Here’s What The UK’s “First Dedicated Socially Distanced Music Venue” Will Look Like

The first “dedicated socially distanced music venue” is about to open in the UK. SSD Concerts, the promoters behind the This Is Tomorrow Festival, will open Virgin Money Unity Arena this August at Newcastle Racecourse, Gosforth Park. That’s an artist’s rendering up above. Yes, it’s literally called Virgin Money Unity Arena.
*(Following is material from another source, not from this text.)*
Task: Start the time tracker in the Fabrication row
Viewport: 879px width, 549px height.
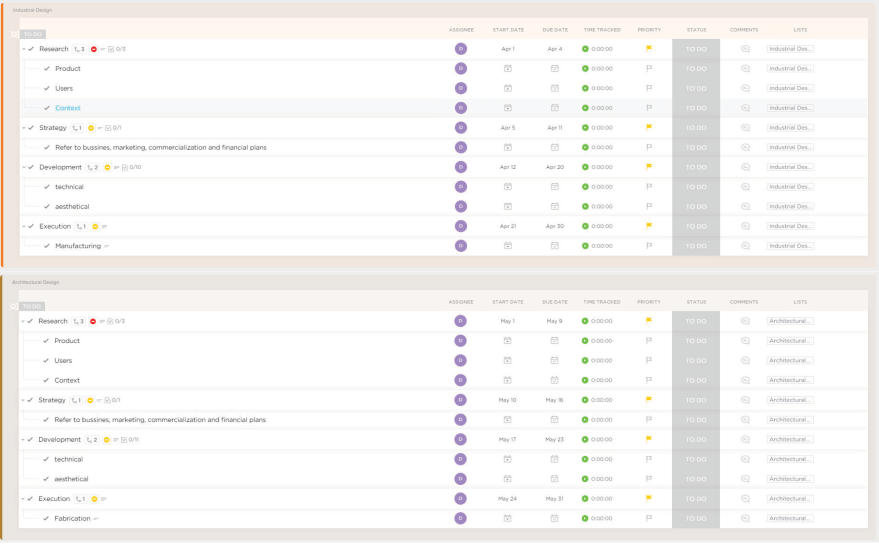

How will it work? Per a press release, cars will be able to drive in with no-contact entry with employees scanning pre-ordered tickets. Parties will then be directed to personal platforms, each spaced two meters apart. On the way they are to pick up whatever food and drinks they’ve pre-ordered, or else order refreshments right away through an app upon arrival. “A one-way system will allow for the safe and full use of toilet facilities.” After the show, audience members are expected to wait patiently to be ushered safely out of the venue by the staff. So far we don’t know who’s actually playing this venue. That info is supposedly coming in the next few weeks, “but we’re excited to say we already have several high-profile artists signed up.”

Around the world, there have been all kinds of attempts at a makeshift concert experience designed to prevent the spread of coronavirus, from a socially distanced theater gig to drive-in shows (and raves) at drive-in movie theaters and other repurposed outdoor locales. One company even proposed a ridiculous protective suit.

Despite the ingenuity, in countries where the pandemic has not been suppressed, the concert industry is in crisis at the moment as people wait for a vaccine and flinch at epidemiologist recommendations. While audiences mostly wait it out, give or take an ill-advised Chase Rice concert, there is widespread concern about whether independent venues will survive the COVID-19 era.

Will we be looking at an even more corporate live music landscape when this is all over? We may be looking at it already. Behemoth promoter Live Nation will soon host massive drive-in events and is working to develop reduced-capacity festivals. And now there’s this Virgin-sponsored venue in Newcastle. These deep-pocketed companies may be the only ones able to pivot to socially distant concerts on the fly.

So… which artist would you be willing to endure this setup for? And at what cost?